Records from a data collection

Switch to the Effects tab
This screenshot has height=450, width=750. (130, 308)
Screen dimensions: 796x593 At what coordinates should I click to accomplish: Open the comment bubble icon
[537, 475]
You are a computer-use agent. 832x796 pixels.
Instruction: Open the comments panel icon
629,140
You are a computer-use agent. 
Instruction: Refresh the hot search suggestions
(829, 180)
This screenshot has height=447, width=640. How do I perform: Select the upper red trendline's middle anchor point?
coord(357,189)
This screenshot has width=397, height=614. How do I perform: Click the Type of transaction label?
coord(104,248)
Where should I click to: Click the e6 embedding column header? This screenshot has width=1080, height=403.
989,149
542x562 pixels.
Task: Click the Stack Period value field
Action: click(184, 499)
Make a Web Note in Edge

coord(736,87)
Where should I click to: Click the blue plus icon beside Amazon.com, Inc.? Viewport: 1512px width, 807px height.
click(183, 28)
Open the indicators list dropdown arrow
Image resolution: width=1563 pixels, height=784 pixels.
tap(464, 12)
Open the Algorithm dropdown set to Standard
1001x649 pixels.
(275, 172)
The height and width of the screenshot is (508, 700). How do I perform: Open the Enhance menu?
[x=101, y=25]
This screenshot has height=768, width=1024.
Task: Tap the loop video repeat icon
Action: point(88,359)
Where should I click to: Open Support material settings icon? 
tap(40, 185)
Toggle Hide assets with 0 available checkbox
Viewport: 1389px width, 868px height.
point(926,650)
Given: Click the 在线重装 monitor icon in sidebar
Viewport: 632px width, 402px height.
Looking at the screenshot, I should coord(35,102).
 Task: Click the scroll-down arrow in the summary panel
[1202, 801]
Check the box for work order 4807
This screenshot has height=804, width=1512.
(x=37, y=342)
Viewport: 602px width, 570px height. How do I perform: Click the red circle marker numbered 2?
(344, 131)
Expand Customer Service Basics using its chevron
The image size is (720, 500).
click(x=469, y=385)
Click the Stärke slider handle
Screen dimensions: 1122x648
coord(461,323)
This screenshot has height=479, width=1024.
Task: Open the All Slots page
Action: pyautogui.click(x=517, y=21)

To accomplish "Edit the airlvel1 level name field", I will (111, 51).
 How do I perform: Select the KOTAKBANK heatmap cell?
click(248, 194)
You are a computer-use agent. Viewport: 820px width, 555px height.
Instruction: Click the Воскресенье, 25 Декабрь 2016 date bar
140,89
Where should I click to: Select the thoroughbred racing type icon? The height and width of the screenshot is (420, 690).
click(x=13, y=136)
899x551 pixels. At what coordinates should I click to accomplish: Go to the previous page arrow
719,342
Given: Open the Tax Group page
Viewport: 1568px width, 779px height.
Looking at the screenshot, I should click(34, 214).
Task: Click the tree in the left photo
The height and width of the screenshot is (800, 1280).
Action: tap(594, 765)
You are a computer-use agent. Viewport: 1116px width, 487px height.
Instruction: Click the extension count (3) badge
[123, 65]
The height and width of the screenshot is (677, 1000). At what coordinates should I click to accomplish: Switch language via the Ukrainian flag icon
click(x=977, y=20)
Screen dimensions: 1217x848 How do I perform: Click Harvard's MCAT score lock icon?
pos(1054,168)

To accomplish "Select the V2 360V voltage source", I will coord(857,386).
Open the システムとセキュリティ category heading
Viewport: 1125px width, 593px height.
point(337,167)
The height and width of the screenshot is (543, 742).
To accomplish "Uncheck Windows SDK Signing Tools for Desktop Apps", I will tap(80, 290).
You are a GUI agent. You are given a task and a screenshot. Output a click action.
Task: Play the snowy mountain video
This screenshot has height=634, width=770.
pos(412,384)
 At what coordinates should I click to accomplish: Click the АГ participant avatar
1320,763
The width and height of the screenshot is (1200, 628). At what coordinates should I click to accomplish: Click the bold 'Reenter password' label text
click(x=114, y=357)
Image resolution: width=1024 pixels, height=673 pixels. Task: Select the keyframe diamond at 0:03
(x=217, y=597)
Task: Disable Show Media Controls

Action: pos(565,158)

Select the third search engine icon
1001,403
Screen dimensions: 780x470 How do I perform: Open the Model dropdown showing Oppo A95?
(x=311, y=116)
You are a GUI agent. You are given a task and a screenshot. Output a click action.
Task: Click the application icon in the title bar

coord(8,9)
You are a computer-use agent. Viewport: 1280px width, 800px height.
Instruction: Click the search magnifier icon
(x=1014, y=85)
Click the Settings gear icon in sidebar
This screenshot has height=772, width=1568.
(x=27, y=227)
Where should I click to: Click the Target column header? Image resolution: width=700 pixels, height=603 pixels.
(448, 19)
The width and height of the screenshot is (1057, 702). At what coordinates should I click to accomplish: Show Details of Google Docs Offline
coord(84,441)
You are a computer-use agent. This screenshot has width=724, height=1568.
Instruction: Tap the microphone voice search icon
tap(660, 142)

TASK GOAL » Retype every line up to and including the one that contains "You are a computer-use agent. 832x796 pixels.", beginning at the first line of the records, with no edits.

ANSWER TO THE PROBLEM »
Switch to the Effects tab
This screenshot has height=450, width=750. (130, 308)
Screen dimensions: 796x593 At what coordinates should I click to accomplish: Open the comment bubble icon
[537, 475]
You are a computer-use agent. 832x796 pixels.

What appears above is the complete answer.